Social media has been rife with speculations that AirBnB Superhosts may be leading the way to the next US housing crisis.
Let’s deep dive to find out the actual scenario: What is Airbnb Superhost?
Airbnb launched its Superhost program in 2016 to reward its most devoted hosts with a special VIP status. This was a response to the lack of consistent experiences on the ‘alternative lodging’ platform since Airbnb’s rating system proved an inadequate way of deciphering between professional quality operators and novice hosts.
The four criteria that hosts must meet to become an Airbnb Superhost are:
● Superhosts have completed at least 10 stays in the past year or 100 nights over at least 3 completed stays.
● Superhosts have a 4.8 or higher average overall rating based on reviews from their Airbnb guests in the past year.
● Superhosts respond to 90% of new messages within 24 hours.
● Superhosts cancel less than 1% of the time, not including extenuating circumstances. This means 0 cancellations for hosts with fewer than 100 reservations in a year.
This led to a virtuous cycle where hosts who provided a good experience for Airbnb customers received more bookings driven by better positioning in search (5% increased page views) which translated to 81% more occupancy than super hosts thus earning 60% more revenue per available day. This status mattered a lot more in emerging tourist destinations with larger metropolitan areas where safety can be a bigger concern for guests.
So what did this change?
Airbnb’s global inventory of 7 million listings – makes it bigger than the top-ten hotel chains combined, which have 5.48m guestrooms. In many markets, as many as half of the listings on Airbnb are advertised by hosts with at least one other listing. According to experts, 7 percent of hosts on Airbnb are Superhosts. Leaving aside part-time hosts, 19.4% of hosts had achieved Superhost status in 2017. Given that the margins on short-term rentals are higher than long-term ones, many of these superhosts signed more than 10 leases with the intent of keeping all the properties continually booked, or took out large bank loans to buy condos and remodel them as “AirBnB homes”. AirDNA estimates that a third of Airbnb’s U.S. listings are run by hosts with between two and 24 properties. The remaining third involves hosts with more than 25 properties.

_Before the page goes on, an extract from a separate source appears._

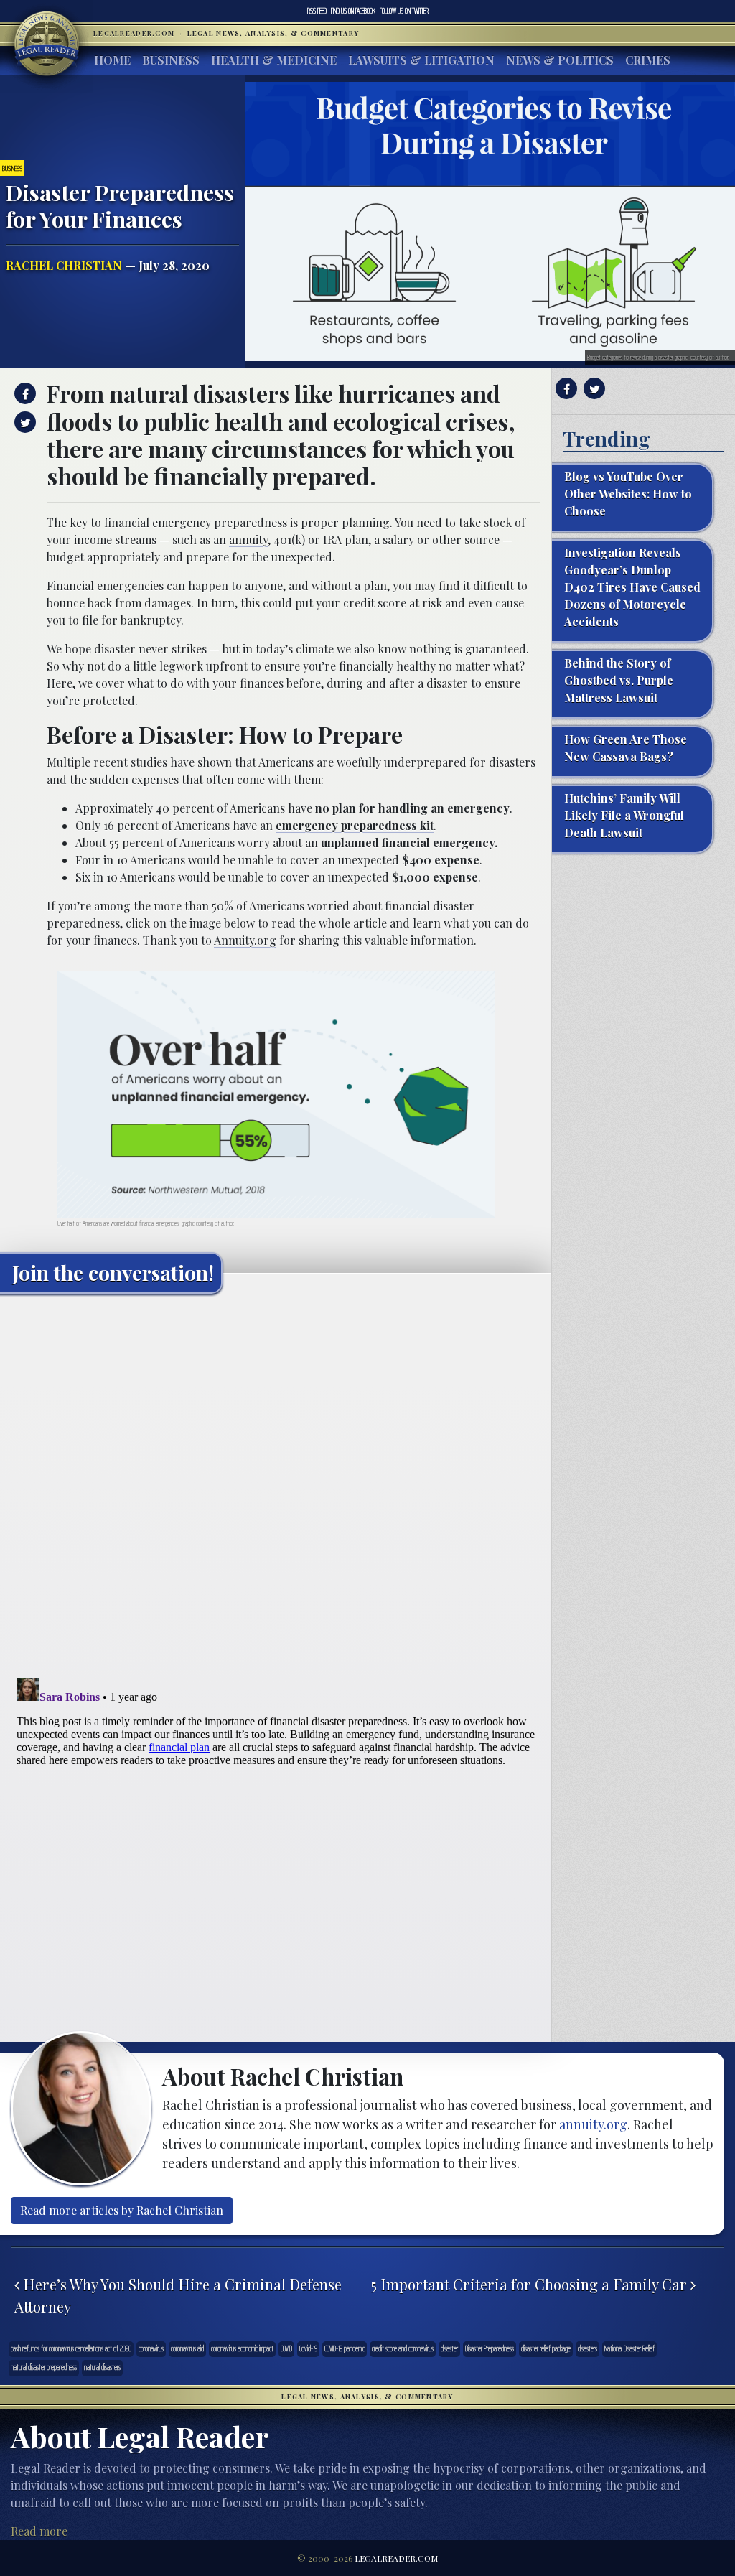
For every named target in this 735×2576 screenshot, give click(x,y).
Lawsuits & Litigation (421, 59)
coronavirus (151, 2349)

Along with zero interest rate policy and quantitative easing after the 2008 economic recession, AirBnB helped push housing prices faster than overall inflation, rents, and wages. According to the Case-Shiller U.S. National Home Price Index, housing prices have surged by 59% since their bottom in 2012. (Captured in these interesting graphs: Graphs)
And these bets looked good until COVID-19 happened
Airbnb is at the cross-section of the travel industry and the mortgage market, two areas particularly targeted by the coronavirus outbreak and the ensuing economic shutdown. With coronavirus spreading across the globe, thousands of travelers have called off plans for vacations, work trips, and family visits. Airbnb hosts saw $1.5 billion in bookings vanish in mid-March. The travel ban along with AirBnB expanding its cancellation policy, short-term rental hosts are assessing their own sudden loss of revenue since rentals provided the bulk of their income. A recent survey among Airbnb hosts, 49% hosts said that the short-term rental income from Airbnb helped them make ends meet. With little to no cash flow and uncertainty over how long it will take the travel industry to get back up to pre coronavirus levels, the Airbnb superhosts might soon start to default on their mortgages.
But is this collapse in the Airbnb economy enough to crash the $16 trillion U.S. mortgage market?
● According to data compiled by FHN Financial and CPRCDR, investor property loans in the US as a percentage of all 30-year mortgages have declined in the past four years, to less than 7%. From 2011 to 2014, the share climbed from 5% to almost 8% which coincided with a huge jump in the number of guests stays through Airbnb.
● Moreover, those who take out investment property loans have strong credit, a situation which is a very different situation from 2008, where subprime mortgages were extended to any American living anywhere and creating complex derivatives tied to those loans.
However, that does not mean the US housing market is not walking into its next crisis
● Already, at least 3.8 million homeowners have sought mortgage relief and were not making their payments by the end of April, a 2,400 percent increase from March, according to Black Knight, a mortgage technology and data provider.
● The unemployment rate in the US spiked to 14.7% in April as the economy lost more than 20 million jobs during the self-imposed shutdown to fight the coronavirus pandemic. Goldman Sachs predicts that the real jobless rate will peak at 35%, up from the bank's previous projection for a peak of 29%.
● Nearly 10% of 40 million renter households didn’t pay in April compared with 5 % during a typical month, and May is expected to be even worse, according to industry data.
● This isn’t the only seismic shock to the housing market since the start of the coronavirus pandemic. Home buying demand has all but evaporated in the last month. Year-on-year growth in the housing market slumped from 27% in January and February to 1% in March.
The US housing market is under pressure from almost every angle and the cracks are starting to show. The breakdown of the Airbnb economy could strain lenders, undermine property values, and validate some local governments’ long-held suspicions that Airbnb contributed to the affordable-housing crisis.